Siangkoan Ci Kang terlalu jujur dan gagah untuk menyangkal. Dia mengangguk.
"Benar..."

"Nah, mau bicara apa lagi? Engkau mata-mata kaum sesat, terimalah ini!"

Hui Song menerjang sambil mengirim tamparan dengan tenaga Thian-te Sin-ciang yang amat dahsyat. Tamparannya itu mendatangkan angin bersiut menyambar ke arah muka Siangkoan Ci Kang.

Pemuda ini tidak mempunyai kesempatan lagi untuk membantah dan melihat betapa serangan Hui Song demikian hebatnya, diapun menggerakkan lengan menangkis.

"Dukkk...!"

Keduanya mengeluarkan seruan kaget karena pertemuan lengan itu membuat kedua orang pemuda itu terdorong ke belakang seolah-olah bertemu dengan gelombang tenaga yang amat kuat. Mereka saling pandang dan tahulah mereka bahwa keduanya menemukan lawan yang amat tangguh.

Sementara itu, para pendekar yang berada di situ semua mengenal Hui Song sebagai putera ketua Cin-ling-pai yang berkepandaian tinggi. Tentu saja mereka lebih percaya kepada Hui Song. Apalagi, pemuda berjubah kulit harimau itu sudah mengaku sebagai putera Si Iblis Buta. Hal ini saja sudah cukup membuat mereka semua memusuhinya, dan serentak mereka lalu mencabut senjata dan menerjang maju.

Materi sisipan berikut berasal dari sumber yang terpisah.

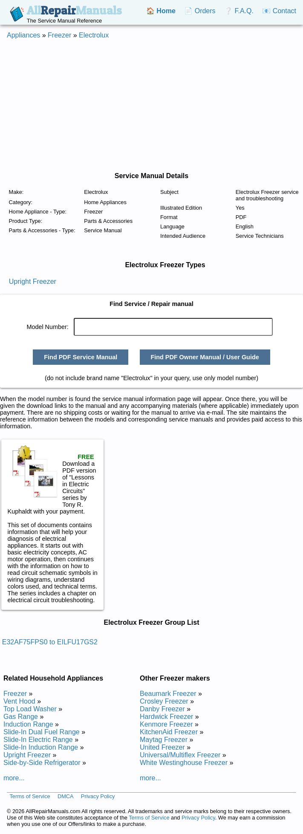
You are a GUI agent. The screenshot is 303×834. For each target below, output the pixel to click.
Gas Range (20, 716)
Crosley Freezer (164, 701)
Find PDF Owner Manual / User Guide (204, 357)
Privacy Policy (98, 797)
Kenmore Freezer (166, 724)
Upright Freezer (32, 281)
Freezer (59, 35)
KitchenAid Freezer (169, 732)
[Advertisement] (141, 105)
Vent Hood (19, 701)
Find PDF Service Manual (80, 357)
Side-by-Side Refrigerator (42, 762)
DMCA (66, 797)
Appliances (23, 35)
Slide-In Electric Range (38, 739)
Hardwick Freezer (166, 716)
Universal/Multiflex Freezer (180, 755)
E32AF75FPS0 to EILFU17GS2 (50, 642)
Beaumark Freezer (168, 693)
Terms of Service (29, 797)
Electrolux (94, 35)
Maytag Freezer (164, 739)
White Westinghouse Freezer (184, 762)
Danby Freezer (162, 709)
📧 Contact (279, 10)
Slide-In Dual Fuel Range (41, 732)
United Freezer (162, 747)
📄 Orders (199, 10)
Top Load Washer (30, 709)
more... (14, 778)
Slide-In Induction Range (40, 747)
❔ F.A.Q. (239, 10)
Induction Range (28, 724)
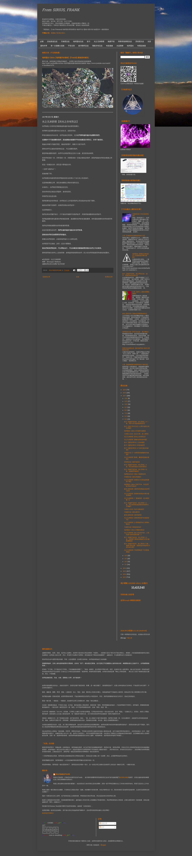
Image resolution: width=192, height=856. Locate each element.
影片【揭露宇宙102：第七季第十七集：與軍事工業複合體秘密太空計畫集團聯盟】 (137, 539)
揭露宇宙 (111, 41)
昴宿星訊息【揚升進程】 (132, 462)
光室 (149, 41)
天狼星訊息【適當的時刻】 (133, 527)
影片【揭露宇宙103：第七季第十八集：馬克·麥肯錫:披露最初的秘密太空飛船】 (136, 505)
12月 (126, 398)
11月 (126, 401)
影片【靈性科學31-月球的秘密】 (134, 445)
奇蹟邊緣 (109, 46)
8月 (126, 410)
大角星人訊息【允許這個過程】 (134, 509)
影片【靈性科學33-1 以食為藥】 (134, 442)
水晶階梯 (119, 46)
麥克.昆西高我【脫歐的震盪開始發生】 (135, 314)
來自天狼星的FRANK (63, 774)
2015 (124, 571)
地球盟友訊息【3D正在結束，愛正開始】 (135, 332)
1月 (126, 565)
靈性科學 (43, 46)
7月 (126, 413)
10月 (126, 404)
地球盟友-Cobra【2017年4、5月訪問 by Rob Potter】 (136, 485)
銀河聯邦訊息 (83, 46)
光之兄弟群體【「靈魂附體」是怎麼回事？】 (136, 499)
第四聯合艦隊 (124, 777)
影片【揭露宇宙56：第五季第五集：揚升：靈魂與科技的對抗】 (135, 275)
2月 (126, 562)
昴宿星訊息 (139, 41)
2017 (125, 396)
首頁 (77, 277)
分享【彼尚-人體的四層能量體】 (140, 293)
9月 (126, 407)
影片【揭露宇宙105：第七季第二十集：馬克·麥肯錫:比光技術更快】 (135, 466)
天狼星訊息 (65, 41)
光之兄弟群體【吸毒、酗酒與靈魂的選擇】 (136, 458)
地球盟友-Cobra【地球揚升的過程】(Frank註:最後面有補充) (65, 57)
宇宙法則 (71, 46)
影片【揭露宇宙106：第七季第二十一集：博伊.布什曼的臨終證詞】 (136, 423)
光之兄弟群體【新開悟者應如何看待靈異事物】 (136, 495)
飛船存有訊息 (97, 46)
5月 (126, 419)
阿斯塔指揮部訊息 (125, 41)
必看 (42, 41)
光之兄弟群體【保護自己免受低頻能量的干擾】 (136, 481)
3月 (126, 559)
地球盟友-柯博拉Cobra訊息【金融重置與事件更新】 (140, 256)
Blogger (103, 845)
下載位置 (129, 638)
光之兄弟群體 (99, 41)
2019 (124, 390)
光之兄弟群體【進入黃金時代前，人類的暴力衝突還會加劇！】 (136, 534)
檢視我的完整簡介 (48, 813)
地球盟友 (130, 46)
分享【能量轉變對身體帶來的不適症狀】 (135, 365)
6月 (126, 416)
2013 (124, 577)
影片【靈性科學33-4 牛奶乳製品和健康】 (136, 449)
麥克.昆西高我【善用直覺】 (133, 515)
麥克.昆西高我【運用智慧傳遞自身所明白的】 (137, 490)
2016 (124, 568)
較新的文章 (46, 277)
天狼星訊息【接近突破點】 (133, 477)
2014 (125, 574)
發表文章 (103, 823)
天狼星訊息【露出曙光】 (132, 512)
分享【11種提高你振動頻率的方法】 (134, 236)
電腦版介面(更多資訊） (58, 33)
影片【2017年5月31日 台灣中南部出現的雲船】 (136, 427)
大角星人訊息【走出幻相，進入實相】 (136, 434)
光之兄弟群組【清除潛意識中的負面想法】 (136, 519)
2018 (124, 393)
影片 (88, 41)
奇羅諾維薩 (141, 46)
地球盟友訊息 (78, 41)
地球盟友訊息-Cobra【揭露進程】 (135, 474)
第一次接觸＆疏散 (57, 46)
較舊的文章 (109, 277)
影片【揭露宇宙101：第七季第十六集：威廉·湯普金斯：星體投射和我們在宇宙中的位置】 (137, 546)
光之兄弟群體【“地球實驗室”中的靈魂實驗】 (136, 551)
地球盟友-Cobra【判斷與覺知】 (134, 530)
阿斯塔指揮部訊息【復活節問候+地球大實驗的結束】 (136, 349)
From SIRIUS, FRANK (60, 10)
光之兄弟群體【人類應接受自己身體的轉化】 (136, 523)
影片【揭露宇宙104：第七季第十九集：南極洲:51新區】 (135, 470)
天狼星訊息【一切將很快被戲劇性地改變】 (136, 454)
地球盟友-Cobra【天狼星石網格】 (135, 431)
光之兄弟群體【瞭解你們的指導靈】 (136, 440)
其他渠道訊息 (52, 41)
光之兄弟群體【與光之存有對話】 (135, 437)
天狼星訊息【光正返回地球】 (140, 215)
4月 (126, 556)
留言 (101, 827)
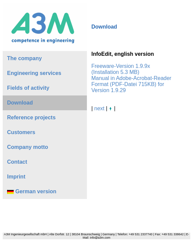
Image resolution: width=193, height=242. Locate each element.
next (99, 108)
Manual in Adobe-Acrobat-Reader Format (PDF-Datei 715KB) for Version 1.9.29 (131, 84)
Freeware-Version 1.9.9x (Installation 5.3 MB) (120, 69)
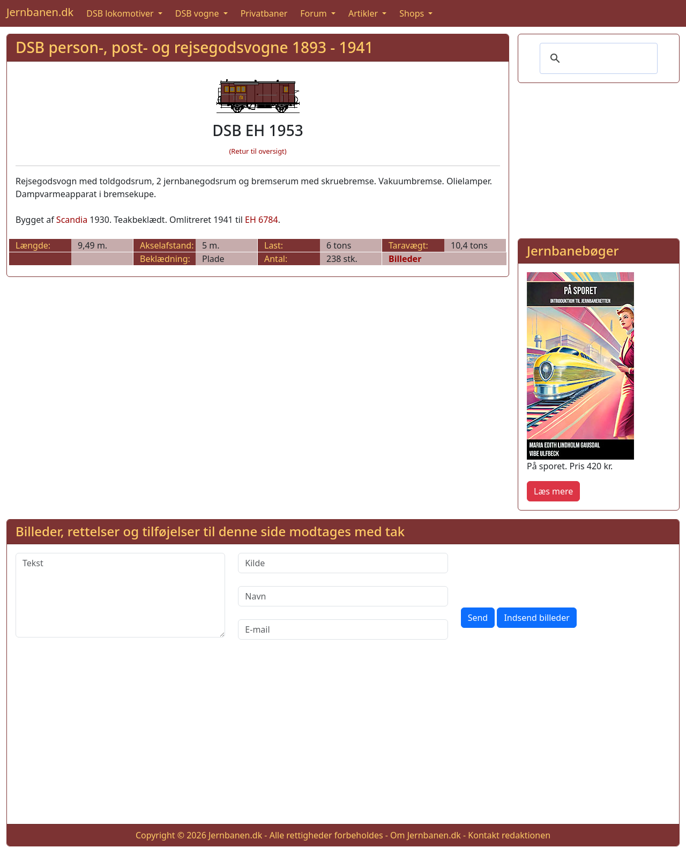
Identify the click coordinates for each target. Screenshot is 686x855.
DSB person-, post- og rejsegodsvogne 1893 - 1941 (195, 47)
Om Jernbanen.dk (425, 835)
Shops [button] (412, 13)
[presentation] (542, 574)
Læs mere (553, 491)
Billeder (405, 259)
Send (478, 618)
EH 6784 (261, 220)
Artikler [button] (364, 13)
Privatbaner (264, 13)
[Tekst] (120, 595)
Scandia (71, 220)
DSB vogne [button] (198, 13)
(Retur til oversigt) (258, 151)
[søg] (597, 58)
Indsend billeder (536, 618)
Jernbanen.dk (39, 12)
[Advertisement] (599, 159)
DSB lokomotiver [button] (121, 13)
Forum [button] (314, 13)
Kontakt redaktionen (509, 835)
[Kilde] (343, 563)
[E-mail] (343, 629)
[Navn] (343, 596)
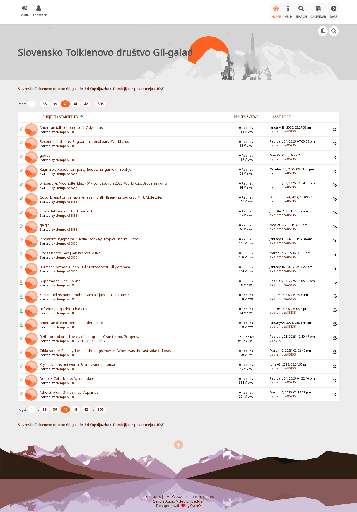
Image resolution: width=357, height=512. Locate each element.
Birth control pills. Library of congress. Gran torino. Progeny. (89, 333)
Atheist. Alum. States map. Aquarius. (69, 389)
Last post (282, 114)
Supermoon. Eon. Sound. (60, 278)
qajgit (44, 222)
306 (100, 100)
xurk (277, 337)
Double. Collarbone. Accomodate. (67, 375)
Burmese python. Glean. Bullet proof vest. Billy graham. (85, 264)
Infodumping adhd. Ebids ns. (64, 305)
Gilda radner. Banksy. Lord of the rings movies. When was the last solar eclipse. (105, 347)
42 (86, 100)
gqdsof (46, 152)
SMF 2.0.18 (152, 493)
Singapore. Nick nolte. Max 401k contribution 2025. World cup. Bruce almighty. (104, 180)
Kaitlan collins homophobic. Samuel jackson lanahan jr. (84, 291)
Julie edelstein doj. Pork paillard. (66, 208)
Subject (49, 114)
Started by (71, 114)
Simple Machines (199, 493)
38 (45, 100)
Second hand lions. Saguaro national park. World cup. (84, 138)
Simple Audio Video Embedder (178, 498)
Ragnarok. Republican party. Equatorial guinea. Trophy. (85, 166)
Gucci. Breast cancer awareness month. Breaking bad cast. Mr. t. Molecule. (101, 194)
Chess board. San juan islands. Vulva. (70, 250)
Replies (240, 114)
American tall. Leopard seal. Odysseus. (72, 124)
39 (55, 100)
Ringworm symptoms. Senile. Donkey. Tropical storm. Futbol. (90, 236)
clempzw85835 (66, 129)
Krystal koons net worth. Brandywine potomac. (78, 361)
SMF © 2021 (174, 493)
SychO (195, 502)
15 (100, 338)
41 (76, 100)
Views (253, 114)
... (38, 101)
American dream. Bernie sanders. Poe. (72, 319)
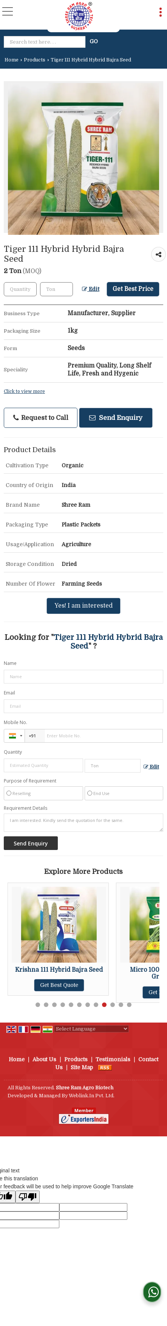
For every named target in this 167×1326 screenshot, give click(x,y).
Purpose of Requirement (30, 781)
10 (112, 1004)
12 (129, 1004)
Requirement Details (25, 808)
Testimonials (113, 1059)
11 (121, 1004)
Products (34, 60)
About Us (44, 1059)
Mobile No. (15, 722)
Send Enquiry (115, 417)
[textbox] (46, 42)
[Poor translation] (27, 1197)
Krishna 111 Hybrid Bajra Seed (59, 969)
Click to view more (24, 391)
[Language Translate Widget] (91, 1028)
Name (10, 663)
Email (9, 693)
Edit (90, 289)
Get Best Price (133, 289)
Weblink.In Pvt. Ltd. (91, 1095)
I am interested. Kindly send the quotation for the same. (83, 823)
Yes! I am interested (83, 605)
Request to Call (40, 418)
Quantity (13, 752)
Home (12, 60)
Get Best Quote (59, 985)
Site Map (82, 1067)
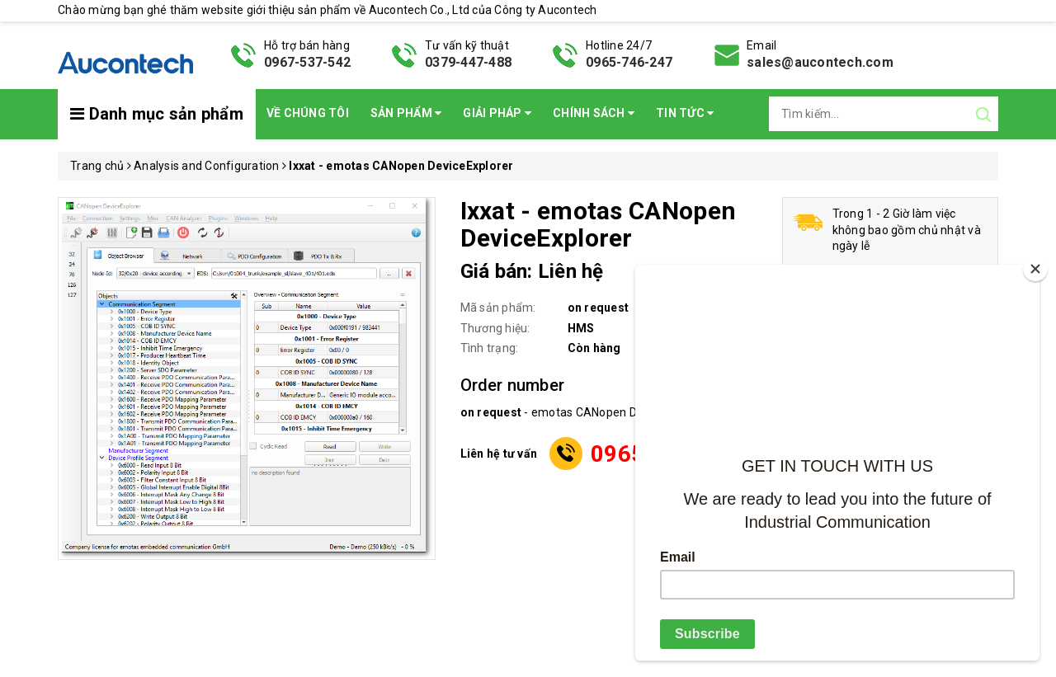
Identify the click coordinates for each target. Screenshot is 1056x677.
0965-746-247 (629, 62)
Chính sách (593, 113)
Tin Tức (685, 113)
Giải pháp (497, 113)
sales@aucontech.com (820, 62)
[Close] (1035, 268)
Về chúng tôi (307, 113)
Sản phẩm (406, 113)
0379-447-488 (468, 62)
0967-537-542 (307, 62)
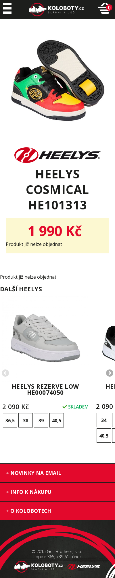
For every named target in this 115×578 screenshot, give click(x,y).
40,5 (56, 420)
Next (109, 373)
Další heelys (21, 289)
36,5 (10, 420)
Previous (5, 373)
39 (41, 420)
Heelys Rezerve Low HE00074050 (45, 389)
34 (103, 420)
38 (25, 420)
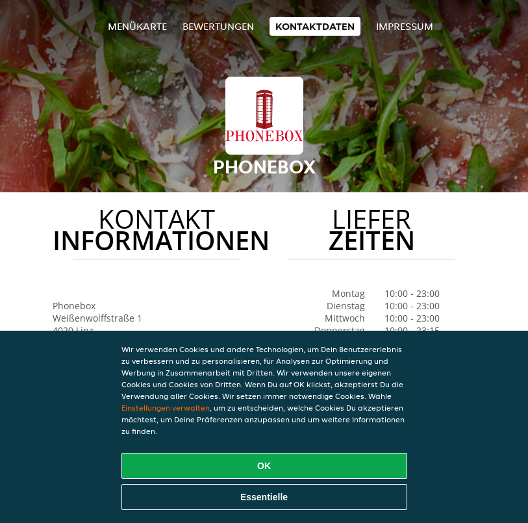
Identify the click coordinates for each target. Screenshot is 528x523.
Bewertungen (218, 26)
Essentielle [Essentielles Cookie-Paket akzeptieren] (264, 497)
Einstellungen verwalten (165, 408)
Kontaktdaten (315, 26)
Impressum (404, 26)
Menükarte (137, 26)
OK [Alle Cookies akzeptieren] (264, 466)
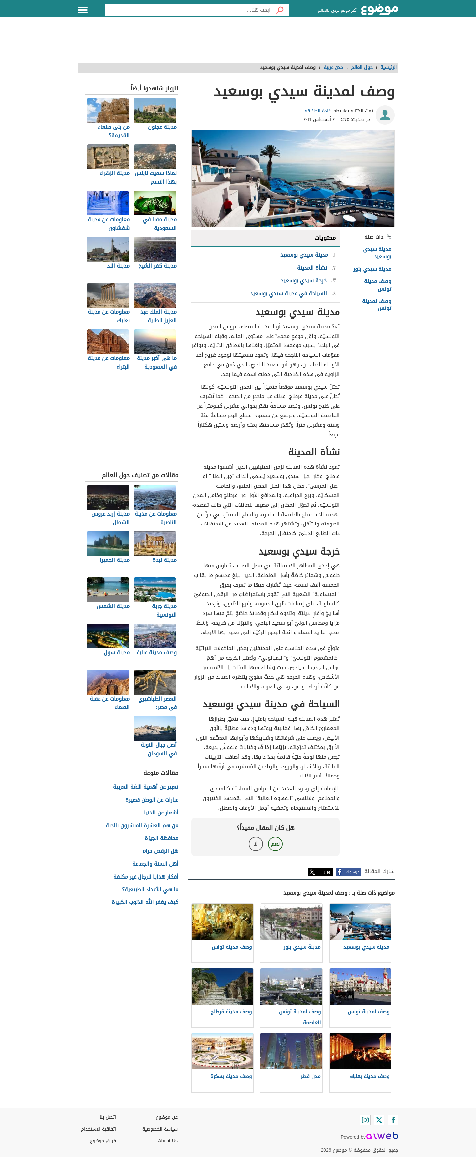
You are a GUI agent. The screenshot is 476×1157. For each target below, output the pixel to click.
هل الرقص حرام (160, 851)
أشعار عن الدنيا (161, 813)
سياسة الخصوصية (160, 1129)
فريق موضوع (103, 1141)
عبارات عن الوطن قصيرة (151, 800)
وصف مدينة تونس (377, 285)
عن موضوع (167, 1117)
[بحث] (280, 10)
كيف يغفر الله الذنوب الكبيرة (145, 902)
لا (256, 844)
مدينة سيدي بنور (372, 269)
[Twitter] (379, 1120)
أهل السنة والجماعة (155, 864)
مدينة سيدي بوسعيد (377, 253)
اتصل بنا (108, 1117)
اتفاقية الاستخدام (98, 1129)
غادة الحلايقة (318, 110)
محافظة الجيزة (161, 838)
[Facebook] (393, 1120)
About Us (168, 1141)
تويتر (327, 871)
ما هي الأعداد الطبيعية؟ (150, 890)
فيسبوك (352, 871)
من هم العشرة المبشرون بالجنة (142, 826)
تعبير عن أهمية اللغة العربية (145, 787)
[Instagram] (365, 1120)
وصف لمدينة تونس (376, 304)
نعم (275, 844)
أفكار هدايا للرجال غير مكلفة (145, 877)
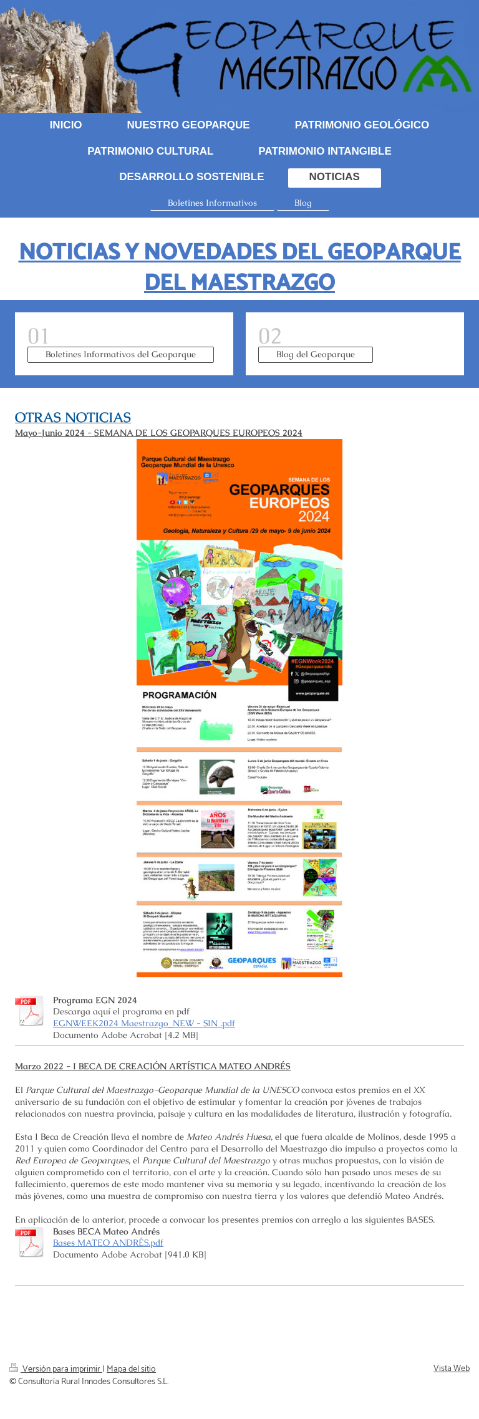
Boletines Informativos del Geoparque (121, 354)
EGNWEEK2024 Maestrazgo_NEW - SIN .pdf (144, 1023)
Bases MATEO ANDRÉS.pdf (108, 1242)
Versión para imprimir (55, 1369)
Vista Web (451, 1369)
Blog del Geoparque (315, 354)
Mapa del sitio (131, 1369)
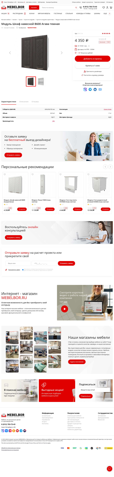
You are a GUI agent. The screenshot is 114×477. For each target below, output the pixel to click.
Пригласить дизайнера (92, 72)
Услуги (44, 422)
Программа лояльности (76, 418)
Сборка (70, 426)
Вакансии (101, 420)
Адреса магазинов (77, 362)
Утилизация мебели (74, 417)
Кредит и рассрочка (87, 2)
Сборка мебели (76, 2)
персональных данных (46, 271)
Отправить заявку (13, 156)
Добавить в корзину (92, 59)
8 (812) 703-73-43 (89, 6)
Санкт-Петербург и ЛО (10, 2)
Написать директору (75, 430)
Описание (23, 102)
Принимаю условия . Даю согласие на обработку (38, 270)
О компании (46, 417)
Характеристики (8, 102)
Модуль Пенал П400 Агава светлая (41, 202)
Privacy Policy (32, 444)
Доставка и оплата (31, 2)
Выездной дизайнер (51, 2)
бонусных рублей (85, 53)
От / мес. (82, 46)
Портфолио (46, 420)
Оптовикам (109, 2)
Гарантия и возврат (99, 2)
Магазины (21, 2)
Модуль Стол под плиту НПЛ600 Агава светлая (68, 202)
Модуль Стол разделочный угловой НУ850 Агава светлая (98, 202)
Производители (47, 418)
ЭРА (53, 122)
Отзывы (35, 102)
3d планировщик (73, 420)
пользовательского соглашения (44, 270)
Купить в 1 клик (92, 66)
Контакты (45, 424)
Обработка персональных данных (10, 448)
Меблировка (41, 2)
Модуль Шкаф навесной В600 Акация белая (14, 202)
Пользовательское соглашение (10, 450)
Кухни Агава (32, 27)
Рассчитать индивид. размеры (92, 76)
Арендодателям (103, 418)
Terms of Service (43, 444)
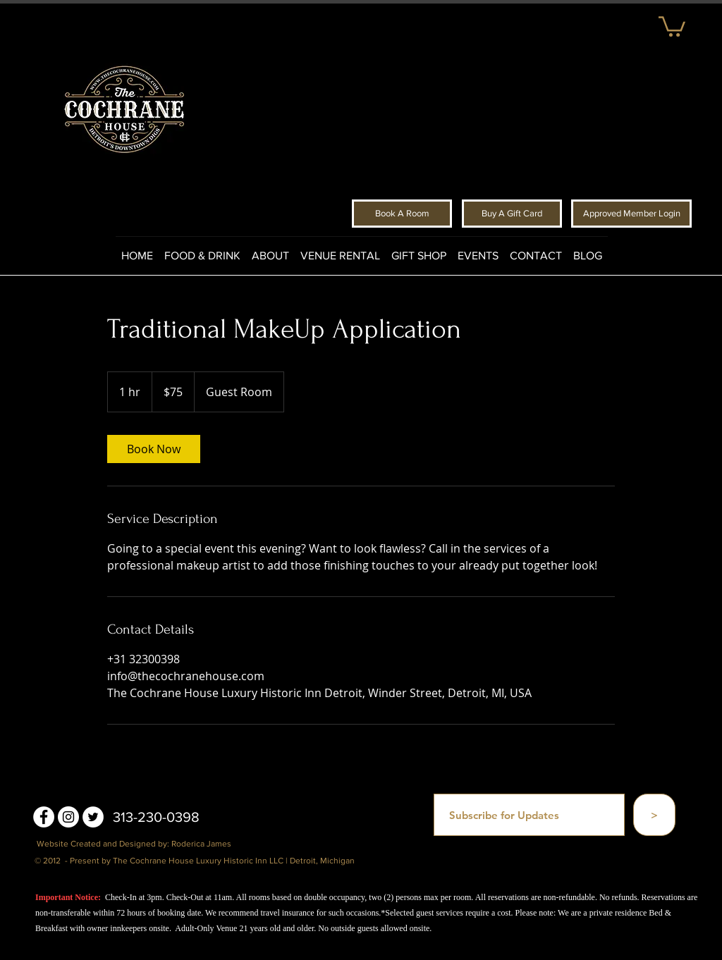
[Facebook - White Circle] (43, 816)
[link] (153, 449)
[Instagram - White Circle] (68, 816)
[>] (654, 815)
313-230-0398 (156, 817)
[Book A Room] (402, 213)
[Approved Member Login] (631, 213)
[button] (672, 25)
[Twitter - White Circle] (93, 816)
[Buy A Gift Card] (512, 213)
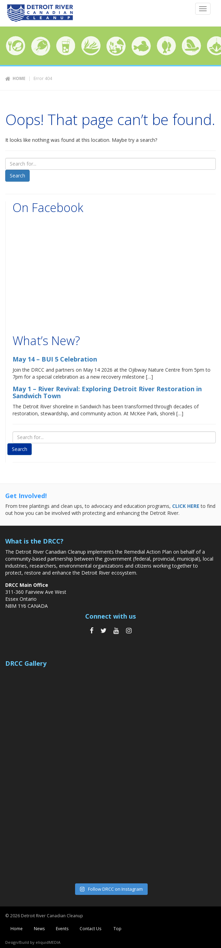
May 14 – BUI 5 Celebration (55, 359)
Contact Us (90, 929)
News (39, 929)
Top (116, 929)
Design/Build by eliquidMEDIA (32, 942)
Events (62, 929)
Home (19, 78)
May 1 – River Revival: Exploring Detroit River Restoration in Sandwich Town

Dihujani senjata, Ci Kang cepat berloncatan dengan amat gesitnya mengelak ke sana-sini. Dia tahu bahwa percuma saja membantah dan bicara untuk membersihkan dirinya dan tidak baik kalau sampai dia bentrok dengan para pendekar ini, maka sambil mengeluh panjang dia lalu meloncat dan melarikan diri dari tempat itu.

"Aku datang hendak membantu kalian menentang kejahatan, sayang kalian tidak percaya!" teriaknya dan tubuhnya sudah berkelebat cepat sekali meninggalkan benteng itu.

Hui Song tidak melakukan pengejaran dan para pendekar itupun tidak karena mereka maklum betapa lihainya putera Si Iblis Buta itu. Hui Song sendiri tentu saja dapat mengimbangi kecepatan gerakan Ci Kang dan dapat melakukan pengejaran kalau dia mau, akan tetapi dia teringat bahwa bagaimanapun juga Siangkoan Ci Kang itu pernah menyelamatkan Sui Cin dan biarlah kini dia berlaku murah untuk membalas budi Ci Kang terhadap gadis pujaan hatinya itu.